_What you should do_
Pick up the post about the breast as a symbol of nourishment and power, continuing from its last sentence.

_Text passage_
>>

This post is part 3 in a cursory overview of some historical ideas about breasts. Look for my health enhancing breast butter coming out soon!
It seems the Eastern view of the breast might have been much different from the Western view. While this article did not reference ancient views, it gave the overall idea that the breast is an object of nourishment belonging to the woman and that breast imbalances or cancer are, in part, a result of failing to recognize the power of the breast and failing to nourish oneself (Devani, 2017). In addition to the emphasis here and in Northrup’s writings, I offer the idea that the breast is equally about power not just nurturing and nourishing. I can’t help but recall a favorite slogan from my breastfeeding years “I make milk! What’s your super power?!” Whether a woman has breastfed or not, her breasts are symbolic of her power to sustain life!
Dr. Christine Northrup adheres to this Eastern view of the breast as a symbol of nourishment, not just in the power to nourish life, but as a symbol of a woman’s power to nourish herself. She notes how the current patriarchal, medical model is one of looking for problems with the breasts Mercola & Northrup, 2013). This is something I’ve seen myself quite often - women wondering what their risk factor is and viewing the breast largely as something problematic. It’s either too small or too big or too saggy or too milky with a strong let-down or too dry with an (often mythical) inability to breastfeed. It’s a cancer risk, a health risk. It needs to be painfully squashed on a regular basis to be sure it doesn’t nefariously take over your life. And you better check it regularly yourself too, keeping in mind how dangerous it is, how likely it is to hurt you.
Honestly, before reading this particular interview with Dr. Northrup, I’d never thought of BSE as something negative. I just love what she had to say around this. Total lightbulb moment for me! I’ll quote a portion of the written interview between Mercola and Northrup below.
"There was a huge study done in China that showed that teaching women how to examine their breasts did not decrease their mortality at all," she says. "In fact, all it did was increase the number of biopsies for benign disease. So, there's no data that breast self-exam helps with anything."
That said, she still encourages and recommends a monthly or weekly "self-love breast massage," but not to specifically look for anything, or with the expectation of finding something wrong. Instead, she suggests just gently and lovingly massaging your breasts and up under your armpit, where the lymph nodes are located, while taking your Epsom salt bath. The best time to do it is just after your period, when you have the least amount of hormonal stimulation.

<<

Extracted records
>>

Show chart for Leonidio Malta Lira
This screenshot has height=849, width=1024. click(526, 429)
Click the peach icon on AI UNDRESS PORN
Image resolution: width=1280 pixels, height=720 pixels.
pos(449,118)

<<

_Reply_
"Massage this with love. You're not looking for anything," she says. "The average woman will find something. We know that breast self-exam, or just a woman finding something because she knows her breasts, is just as good as all of these other screenings for finding the fast-growing tumors. See, the problem with screening is it finds the slow-growing ones that may regress or wouldn't go anywhere anyway.
So, for a part of your health, you want to start a practice of bringing your breast home to your chest. Get to know them in health lovingly. Don't use your fingertips, by the way. Use your palm. Otherwise, you're going to feel every little gland and freak out. And then if you do find that you have what's called a fibrocystic disease where your breasts get tender, start eating some kelp tablets, because the iodine really helps that in a huge way.” (Mercola & Northrup, 2013)
Knowing the power of the psychneuroimmunological pathways in our bodies doesn’t it make vastly more sense to view the breast as something to be nurtured and nourished rather than something to be worried over?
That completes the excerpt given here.